Se encontraban sobre una alta meseta, especie de cornisa de los contrafuertes de una elevada cadena de montañas, tan enormes que llenaban todo el horizonte a sus espaldas... Tan altas, que sus cimas se ocultaban en el techo de nubes que, de un extremo a otro, cubría todo el orbe a unos 3.000 metros sobre las cabezas de los terrícolas.
El paisaje, extendido a los pies de Erle, se entreveía a través de una neblina gris, húmeda y pegajosa, que brotaba a vaharadas de la selva verde y espesa, inacabable y solemne...

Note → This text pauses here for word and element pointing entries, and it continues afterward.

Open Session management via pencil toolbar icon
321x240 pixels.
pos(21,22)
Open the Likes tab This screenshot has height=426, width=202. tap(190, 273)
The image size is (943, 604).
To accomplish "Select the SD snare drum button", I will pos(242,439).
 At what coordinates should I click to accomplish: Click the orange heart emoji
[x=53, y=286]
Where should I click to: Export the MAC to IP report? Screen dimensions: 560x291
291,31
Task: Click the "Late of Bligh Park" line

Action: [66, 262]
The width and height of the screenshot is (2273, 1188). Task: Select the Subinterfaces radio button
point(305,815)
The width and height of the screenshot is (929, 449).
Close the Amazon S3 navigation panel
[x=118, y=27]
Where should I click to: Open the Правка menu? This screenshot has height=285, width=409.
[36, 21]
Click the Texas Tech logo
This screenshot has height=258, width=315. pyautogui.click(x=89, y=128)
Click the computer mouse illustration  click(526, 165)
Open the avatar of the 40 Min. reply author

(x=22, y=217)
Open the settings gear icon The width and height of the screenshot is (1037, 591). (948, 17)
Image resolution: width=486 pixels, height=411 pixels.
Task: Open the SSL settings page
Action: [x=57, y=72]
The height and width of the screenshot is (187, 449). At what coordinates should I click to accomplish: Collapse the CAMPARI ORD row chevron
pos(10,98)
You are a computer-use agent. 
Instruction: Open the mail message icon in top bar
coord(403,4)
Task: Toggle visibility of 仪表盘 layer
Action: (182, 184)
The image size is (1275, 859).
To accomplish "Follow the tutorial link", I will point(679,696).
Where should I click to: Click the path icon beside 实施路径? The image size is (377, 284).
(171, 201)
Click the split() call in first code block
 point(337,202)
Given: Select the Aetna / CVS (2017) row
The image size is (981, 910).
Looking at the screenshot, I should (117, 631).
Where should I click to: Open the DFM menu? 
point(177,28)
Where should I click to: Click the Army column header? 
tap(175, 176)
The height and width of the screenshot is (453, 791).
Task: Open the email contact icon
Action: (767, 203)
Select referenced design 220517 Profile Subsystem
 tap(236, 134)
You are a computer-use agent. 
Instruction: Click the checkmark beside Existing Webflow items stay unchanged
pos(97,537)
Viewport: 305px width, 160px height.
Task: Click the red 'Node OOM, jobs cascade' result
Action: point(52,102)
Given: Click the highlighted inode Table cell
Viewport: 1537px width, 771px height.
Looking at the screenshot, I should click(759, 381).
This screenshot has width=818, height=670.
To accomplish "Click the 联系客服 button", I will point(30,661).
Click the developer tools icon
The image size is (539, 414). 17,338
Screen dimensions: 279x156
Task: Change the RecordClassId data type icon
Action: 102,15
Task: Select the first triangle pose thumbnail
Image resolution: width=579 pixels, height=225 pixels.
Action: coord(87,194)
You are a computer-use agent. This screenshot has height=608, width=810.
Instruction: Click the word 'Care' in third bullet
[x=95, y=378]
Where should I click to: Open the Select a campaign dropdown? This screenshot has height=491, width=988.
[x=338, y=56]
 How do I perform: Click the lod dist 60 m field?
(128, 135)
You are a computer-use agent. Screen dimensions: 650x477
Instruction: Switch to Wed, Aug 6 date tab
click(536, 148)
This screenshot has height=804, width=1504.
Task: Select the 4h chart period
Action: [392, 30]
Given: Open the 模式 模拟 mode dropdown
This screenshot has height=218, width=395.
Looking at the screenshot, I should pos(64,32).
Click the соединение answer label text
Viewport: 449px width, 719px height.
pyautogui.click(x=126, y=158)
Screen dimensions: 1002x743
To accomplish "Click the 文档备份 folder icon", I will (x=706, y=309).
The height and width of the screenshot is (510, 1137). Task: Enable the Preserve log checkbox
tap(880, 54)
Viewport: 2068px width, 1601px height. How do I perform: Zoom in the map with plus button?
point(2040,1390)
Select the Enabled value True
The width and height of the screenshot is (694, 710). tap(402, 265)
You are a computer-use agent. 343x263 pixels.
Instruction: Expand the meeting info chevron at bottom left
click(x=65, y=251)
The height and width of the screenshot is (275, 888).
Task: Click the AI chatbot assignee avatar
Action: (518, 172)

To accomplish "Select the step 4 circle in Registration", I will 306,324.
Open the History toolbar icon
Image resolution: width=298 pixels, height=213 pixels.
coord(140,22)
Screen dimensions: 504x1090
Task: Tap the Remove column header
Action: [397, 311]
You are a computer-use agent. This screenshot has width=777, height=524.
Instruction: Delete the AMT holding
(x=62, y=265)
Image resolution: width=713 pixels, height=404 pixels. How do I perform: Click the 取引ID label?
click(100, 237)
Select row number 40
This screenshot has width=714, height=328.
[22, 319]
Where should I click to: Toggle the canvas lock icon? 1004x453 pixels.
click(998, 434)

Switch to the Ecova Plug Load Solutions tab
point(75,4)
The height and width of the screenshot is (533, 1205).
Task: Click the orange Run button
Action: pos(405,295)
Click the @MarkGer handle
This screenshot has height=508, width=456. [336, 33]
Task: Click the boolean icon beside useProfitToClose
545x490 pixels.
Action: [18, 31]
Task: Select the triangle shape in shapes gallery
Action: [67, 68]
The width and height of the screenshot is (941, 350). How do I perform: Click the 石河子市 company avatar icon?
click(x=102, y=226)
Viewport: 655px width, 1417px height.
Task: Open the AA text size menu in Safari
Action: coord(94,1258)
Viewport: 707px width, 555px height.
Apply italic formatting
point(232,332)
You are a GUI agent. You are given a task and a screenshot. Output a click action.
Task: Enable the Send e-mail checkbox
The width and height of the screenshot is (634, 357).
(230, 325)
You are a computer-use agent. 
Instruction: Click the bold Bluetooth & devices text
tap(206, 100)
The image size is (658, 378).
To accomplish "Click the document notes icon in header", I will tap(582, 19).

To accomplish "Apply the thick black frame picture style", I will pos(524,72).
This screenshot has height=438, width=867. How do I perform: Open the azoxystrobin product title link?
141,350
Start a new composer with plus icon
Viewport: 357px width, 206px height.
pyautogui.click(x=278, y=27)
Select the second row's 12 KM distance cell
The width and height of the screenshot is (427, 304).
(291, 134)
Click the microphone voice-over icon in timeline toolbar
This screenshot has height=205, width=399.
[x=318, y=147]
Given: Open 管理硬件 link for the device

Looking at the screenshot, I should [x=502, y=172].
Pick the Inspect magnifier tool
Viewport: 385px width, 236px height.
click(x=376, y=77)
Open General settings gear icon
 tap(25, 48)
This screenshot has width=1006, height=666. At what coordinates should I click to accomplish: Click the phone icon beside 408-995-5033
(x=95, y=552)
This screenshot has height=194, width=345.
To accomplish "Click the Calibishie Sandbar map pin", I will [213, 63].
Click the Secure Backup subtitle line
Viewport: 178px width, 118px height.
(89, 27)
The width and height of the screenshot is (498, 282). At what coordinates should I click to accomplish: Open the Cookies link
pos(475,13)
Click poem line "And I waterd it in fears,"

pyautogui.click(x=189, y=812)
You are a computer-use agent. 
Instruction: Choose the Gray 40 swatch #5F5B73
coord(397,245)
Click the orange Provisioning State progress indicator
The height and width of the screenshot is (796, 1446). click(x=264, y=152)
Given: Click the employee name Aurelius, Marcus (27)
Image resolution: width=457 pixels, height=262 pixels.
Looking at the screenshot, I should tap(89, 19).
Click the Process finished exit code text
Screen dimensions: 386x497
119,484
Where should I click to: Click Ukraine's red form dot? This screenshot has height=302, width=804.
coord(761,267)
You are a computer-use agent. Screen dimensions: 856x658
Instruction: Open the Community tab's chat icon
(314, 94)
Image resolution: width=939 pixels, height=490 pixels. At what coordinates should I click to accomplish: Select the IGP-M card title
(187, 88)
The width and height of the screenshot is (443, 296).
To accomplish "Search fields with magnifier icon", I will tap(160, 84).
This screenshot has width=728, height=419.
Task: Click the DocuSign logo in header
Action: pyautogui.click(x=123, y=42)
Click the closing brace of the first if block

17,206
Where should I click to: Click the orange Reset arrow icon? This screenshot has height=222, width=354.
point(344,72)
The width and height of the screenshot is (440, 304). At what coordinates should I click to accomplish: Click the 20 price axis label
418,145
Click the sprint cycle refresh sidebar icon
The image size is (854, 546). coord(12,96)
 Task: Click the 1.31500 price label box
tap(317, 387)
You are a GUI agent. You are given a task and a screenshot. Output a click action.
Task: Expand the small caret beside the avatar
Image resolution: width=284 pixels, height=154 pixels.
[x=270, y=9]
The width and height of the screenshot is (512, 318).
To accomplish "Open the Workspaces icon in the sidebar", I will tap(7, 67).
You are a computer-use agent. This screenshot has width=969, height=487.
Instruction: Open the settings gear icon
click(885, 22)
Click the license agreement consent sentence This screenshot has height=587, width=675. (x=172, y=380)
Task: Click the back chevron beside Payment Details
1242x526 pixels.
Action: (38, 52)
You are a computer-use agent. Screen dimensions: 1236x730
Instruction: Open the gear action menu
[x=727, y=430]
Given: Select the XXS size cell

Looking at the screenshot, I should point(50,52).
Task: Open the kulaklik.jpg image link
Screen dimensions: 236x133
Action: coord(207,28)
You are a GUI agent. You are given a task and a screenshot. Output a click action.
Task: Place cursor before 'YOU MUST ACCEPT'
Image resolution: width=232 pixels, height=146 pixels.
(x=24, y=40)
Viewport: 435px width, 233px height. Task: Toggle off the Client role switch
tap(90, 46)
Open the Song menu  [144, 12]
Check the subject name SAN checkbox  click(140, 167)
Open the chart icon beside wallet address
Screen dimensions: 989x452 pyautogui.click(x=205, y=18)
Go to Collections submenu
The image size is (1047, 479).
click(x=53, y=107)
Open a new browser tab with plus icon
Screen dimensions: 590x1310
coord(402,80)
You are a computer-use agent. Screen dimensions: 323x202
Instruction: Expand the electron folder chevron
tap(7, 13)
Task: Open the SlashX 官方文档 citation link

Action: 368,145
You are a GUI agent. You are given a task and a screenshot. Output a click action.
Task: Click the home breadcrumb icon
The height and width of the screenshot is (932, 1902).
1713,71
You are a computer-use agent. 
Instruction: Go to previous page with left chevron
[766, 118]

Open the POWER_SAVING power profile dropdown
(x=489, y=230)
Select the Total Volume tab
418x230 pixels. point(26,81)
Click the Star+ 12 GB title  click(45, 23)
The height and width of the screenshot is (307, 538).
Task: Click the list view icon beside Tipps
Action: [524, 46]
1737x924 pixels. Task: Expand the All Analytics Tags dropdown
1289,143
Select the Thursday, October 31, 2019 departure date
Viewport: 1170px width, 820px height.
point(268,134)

He aquí Venus, un planeta de dimensiones análogas a las de la Tierra sólo que un millón de años más joven. Un mundo tropical en el reino del Sol. Un mundo con océanos inmensos e inmensos continentes en donde la Creación ya había encendido mucho tiempo atrás la misteriosa llama de la vida. Parecía un sueño y era realidad. El hombre de la Tierra, prisionero de la fuerza de gravedad de su planeta, había derribado con su ingenio las trabas que le oponía su misma naturaleza para surcar el espacio sideral y realizar la más vieja ambición del género humano: el vuelo hasta las lejanas estrellas.
Como para asegurarse de que no vivía una pesadilla, Erle Raymer se volvió a contemplar la máquina fabulosa que les llevó en sus entrañas a través de cuarenta millones de kilómetros.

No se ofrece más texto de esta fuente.